Kedua, advokasi terhadap warisan budaya bangsa yang diklaim sebagai milik negara lain. Tentunya kajian kritis interdisipliner dan multidimensional, baik aspek historis, sosiologis, seni, filosofis, dan kultural tentang berbagai warisan budaya tersebut perlu dilakukan, kemudian diinformasikan menyeluruh. Dengan demikian bangsa ini tidak hanya bersifat reaktif saja, tetapi harus sistemik dan terstruktur dalam mensikapi situasi klaim itu. Perlu diketahui bahwa selama lima tahun (2007 – 2012) negara tetangga serumpun Malaysia sudah mengklaim sebanyak 7 (tujuh) kali potensi budaya Indonesia.
Ketiga, upaya pengembalian warisan budaya bendawi dan kekayaan intelektual yang dikuasai orang maupun lembaga di luar negeri. Langkah strategis dan taktis perlu diupayakan pemerintah dalam berdiplomasi kepada Luar Negeri untuk meminta kembali berbagai dokumen, baik surat, manuskrip, serat, babad, alat musik gamelan, dan berbagai tinggalan budaya lainnya. Berbagai warisan budaya dan dokumen tersebut banyak disimpan di museum pemerintah, lembaga swasta, dan pribadi-pribadi pejabat yang dahulu terlibat di dalam penjajahan dan peperangan dengan penguasa pribumi. Sampa saat ini banyak dokumen dan warisan budaya yang berasal dari Keraton Yogyakarta berada di Negeri Belanda dan Inggris. Suatu contoh : pada saat geger sepoy atau penyerbuan Inggris ke Keraton Yogyakarta masa Hamengku Buwana II pada 205 tahun yang lalu (17 – 20 Juni 1812 M). Banyak dokumen dan harta benda Keraton Yogyakarta yang dijarah dan dibawa oleh para pejabat sipil dan militer antara lain Raffles, Crawurd, Mackenzie, Gillespie, William Thorn, Leod, dll (Carey, 2012). Kondisi sekarang warisan budaya tersebut masih dikuasai oleh keluarga keturunan pejabat yang ikut menyerbu tersebut.

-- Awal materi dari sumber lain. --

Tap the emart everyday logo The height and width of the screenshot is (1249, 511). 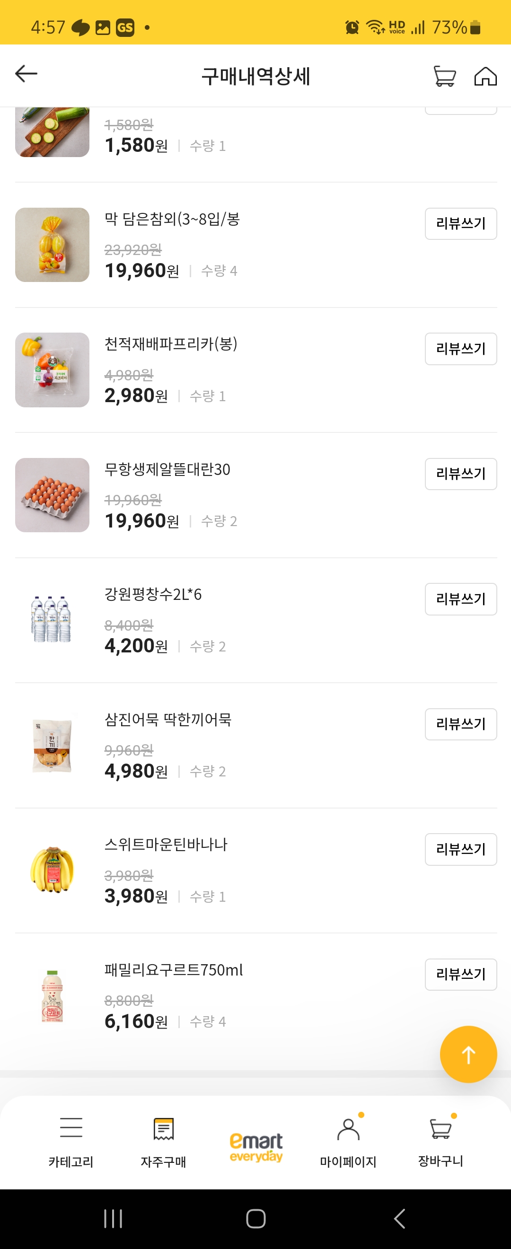256,1147
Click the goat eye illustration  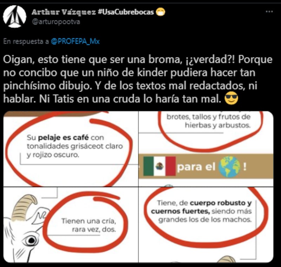click(31, 240)

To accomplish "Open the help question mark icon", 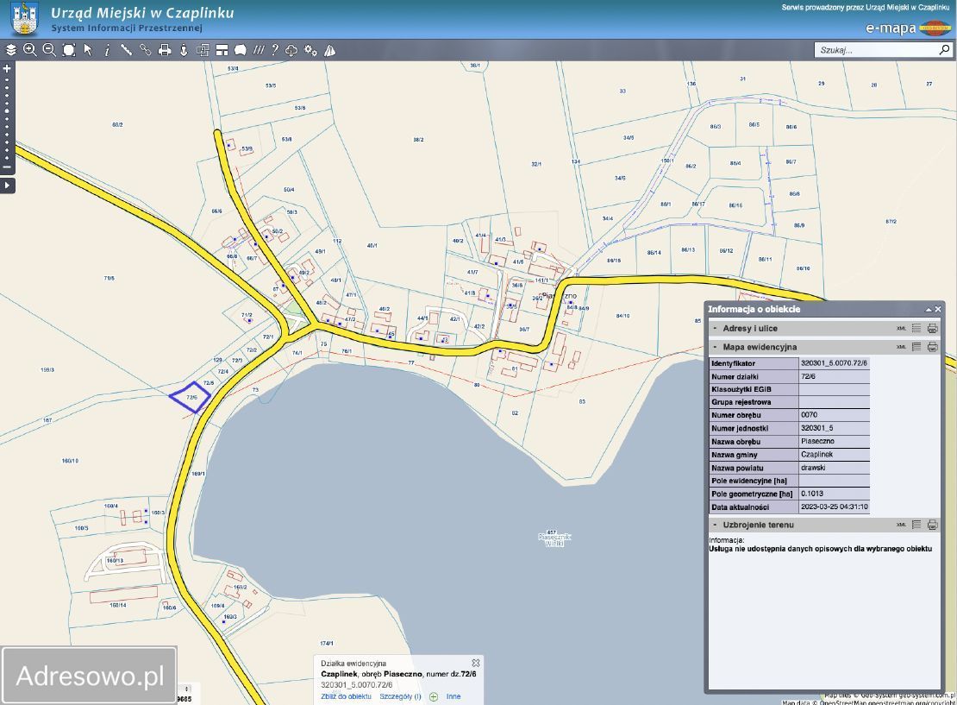I will click(x=275, y=50).
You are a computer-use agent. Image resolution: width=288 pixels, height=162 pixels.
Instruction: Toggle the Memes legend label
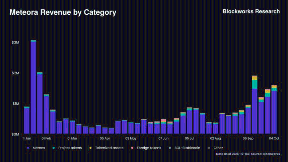point(39,148)
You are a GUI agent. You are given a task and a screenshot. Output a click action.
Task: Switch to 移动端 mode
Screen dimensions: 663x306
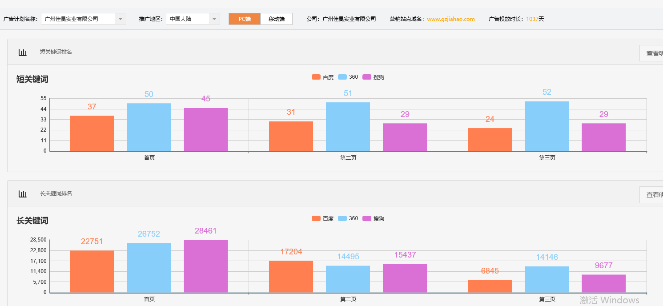click(277, 19)
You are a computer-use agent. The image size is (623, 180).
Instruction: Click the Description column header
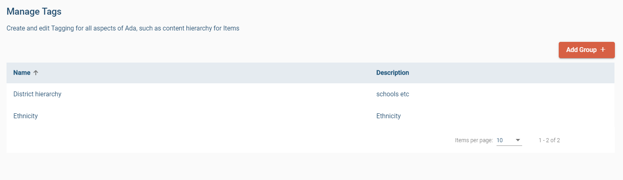click(392, 73)
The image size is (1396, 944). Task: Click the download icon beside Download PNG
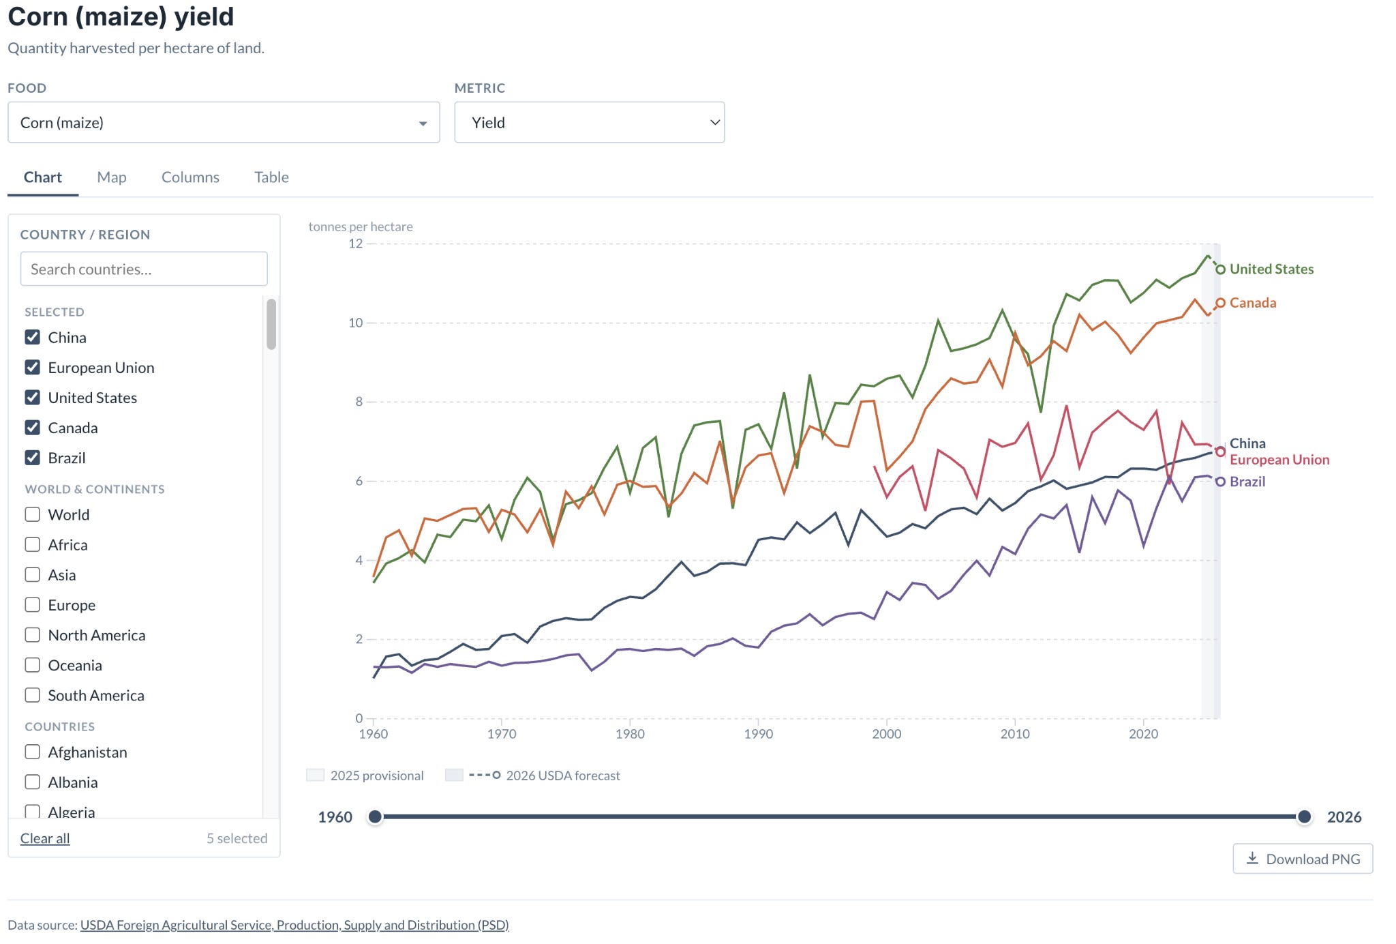click(x=1251, y=858)
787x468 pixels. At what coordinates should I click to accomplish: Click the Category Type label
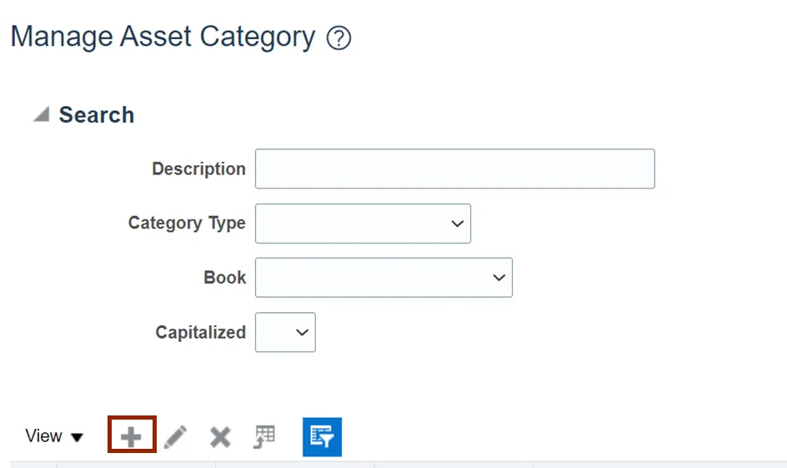click(x=187, y=223)
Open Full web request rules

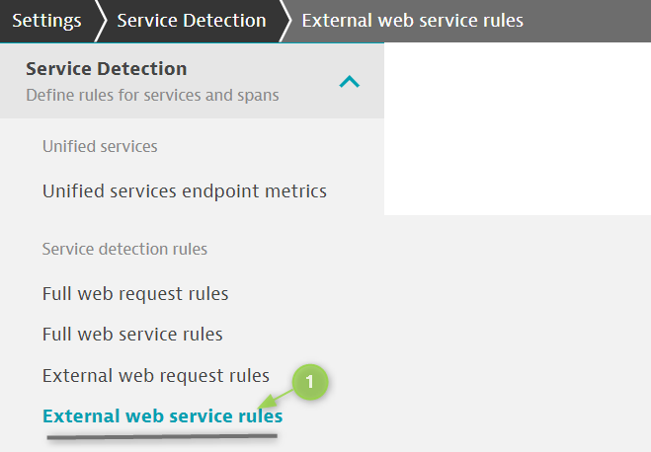coord(135,293)
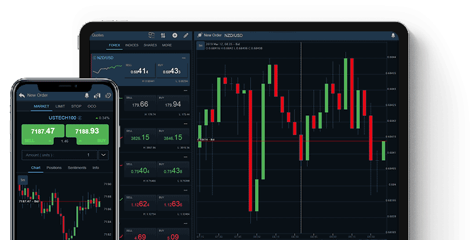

Mengingat berbagai kekayaan warisan budaya tersebut di atas menjadi bagian objek pemajuan kebudayaan, sehingga layak untuk dilacak kembali. Upaya itu menjadi bagian penting tujuan pemajuan kebudayaan, sehingga dapat menjadikannya sebagai haluan pembangunan nasional (UURI No. 5 tahun 2017). Diplomasi kebudayaan apa yang relevan saat ini? Refleksi terhadap pengalaman kasus warisan budaya Arca Prajna Paramita (“Ken Dedes”) yang diperkirakan berasal dari abad ke-13 M pada era kerajaan Singhasari akhirnya dapat dikembalikan pada Januari 1978. Saat ini masih banyak aset budaya yang berada di luar negeri yang dahulu adalah hasil rampasan atau jarahan yang dilakukan oleh pejabat-pejabat dan personal tentara asing pasca penaklukan penguasa pribumi. Oleh karena itu, pemerintah perlu melakukan terobosan langkah diplomasi budaya yang konkrit untuk mendapatkan kembali aset budaya itu kepada pemerintah maupun keluarga pejabat, dan personal militer yang dahulu menguasai dokumen tersebut. Apabila tidak mungkin menghadirkan secara fisik dokumen dan warisan budaya lainnya, maka secara substantif perlu langkah konkrit mengirim tugas belajar dan riset kepada peneliti ataupun menghadirkan informasi dalam bentuk file, micro film, dan perangkat audio-visual lainnya.
Kemampuan pemerintah Indonesia dalam menjalankan diplomasi budaya akan membangun citra sesungguhnya sebagai bangsa yang menghargai dan melestarikan sumberdaya budaya, sejarah, signifikasi budaya, aspek filosofis, dan humanisme sesuai jiwa zamannya. Di samping itu, akan dicatat menjadi negara yang tidak gagal dalam mengampu serta menjalankan visi-misi dan menguatkan pilar-pilar pembangunan kebudayaan bangsanya.